In conclusion, dissociation, tonic immobility and collapsed immobility all can result from extreme fear and perception of defeat. Yet, in the context of a sexual assault it may appear to an uninformed observer that the victim who experienced tonic or collapsed immobility did not resist the assault at all. While it is true that the victim might not have resisted, it may well be because she was incapable of taking action due to the extreme constriction of thought, movement or action. Victims who respond with these extreme responses often feel shame and confusion and blame themselves for “failing” to resist.

Affirmative Consent Helps Address the Most Enduring Rape Myth

A woman does not need to fight back or resist in order to prove that she did not consent to unwanted sex. Canadian sexual assault law does not require proof of resistance to demonstrate a lack of consent. Nevertheless, in the popular imagination, women are often expected to resist in order to prove that they really were “real” victims of sexual assault. This is one of the enduring rape myths, that is, that a “true” victim of sexual assault will fight back or scream and yell, and if she didn’t she must have consented to the sex. This mistaken idea simply fails to understand typical responses to sexual threat, coercion, intrusion and/or fear.

Too often, sexual assault victims are asked, “Why didn’t you just fight back, or scream, or struggle, or run away?” Sexual assault victims who had a freeze response during an assault may also experience much higher levels of self-blame (i.e., "Why did I just lie there?”). These apparently passive responses of some victims of sexual assault may be perplexing to those who don’t understand the neurobiology of trauma or gender socialization. In fact, the brain’s defence circuitry often causes human beings to freeze initially in the face of danger. This is a normal response to threat. It’s the brain’s way of priming us for the next steps in reflexive action.

We have all been caught off guard by an unsettling and disturbing situation with someone. Now imagine that same experience with a person of greater power, a situation that also instills fear and danger and a sense of a looming threat combined with a sense of your own vulnerability and powerlessness.

People who are used to a sense of self-efficacy and personal power and agency find it difficult to imagine such circumstances. But women in intimate situations with men who they believe are trustworthy – exactly the situations where researchFootnote 6 has documented that most sexual assaults take place – may feel disempowered because they are destabilized by the unexpected betrayal, or cognitively constricted because of altered thinking capacity or physically restricted due to neurobiological responses. These complex reactions are often a hallmark of the context.

Conclusion: A Need for Specialized Education to Understand the Neurobiology of Trauma

The general public, the criminal justice system, even victims themselves often misunderstand neurobiological based responses to threat and to traumatic events.
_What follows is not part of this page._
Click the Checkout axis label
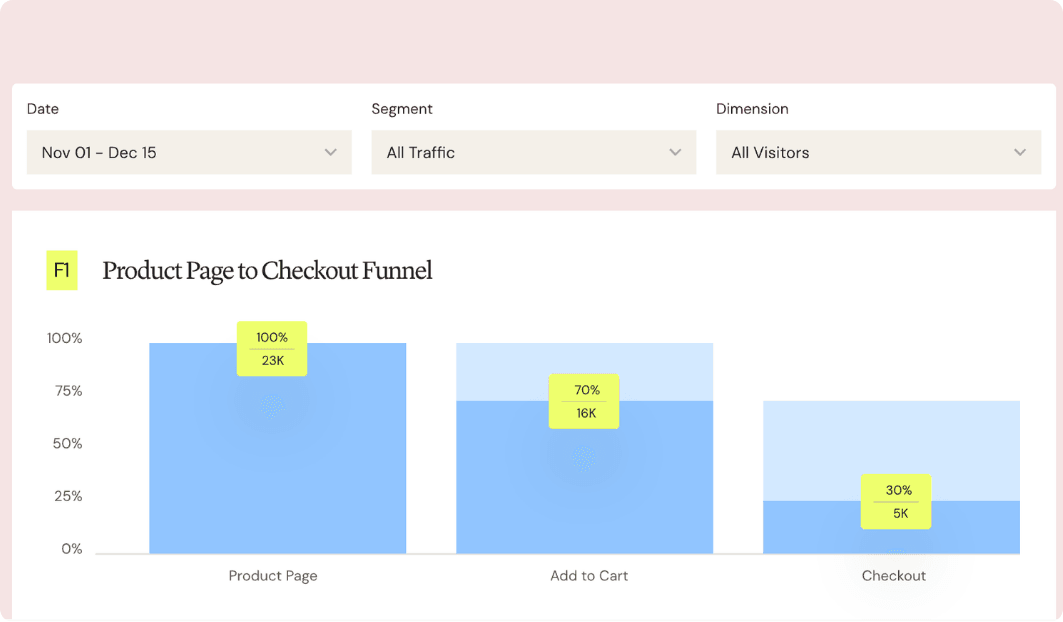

Victims cannot explain many of the responses they experienced, nor do they understand their own coping and reflexes. Sexual assault victims often find these reactions extremely frightening and confusing and they often blame themselves for these responses.

The self-blame and lack of information about these natural brain-based responses keeps many victims from coming forward to report their sexual assault experiences to police or to get support services. Many police also do not understand these responses and they may respond verbally or non-verbally (for example, through body language) in a manner that communicates disbelief, as a result undermining their investigation. In court, victims’ credibility is often undermined when lawyers inaccurately characterize, question, and challenge these seemingly counterintuitive behaviours. (Craig, 2018)

It is essential that members of the entire criminal justice system receive specialized education to understand the neurobiology of trauma, the defence circuitry, and the types of habits and reflex behaviours that victims of sexual assault often exhibit. Exposing triers of fact to this information will then allow them to determine the facts more impartially and make more informed decisions.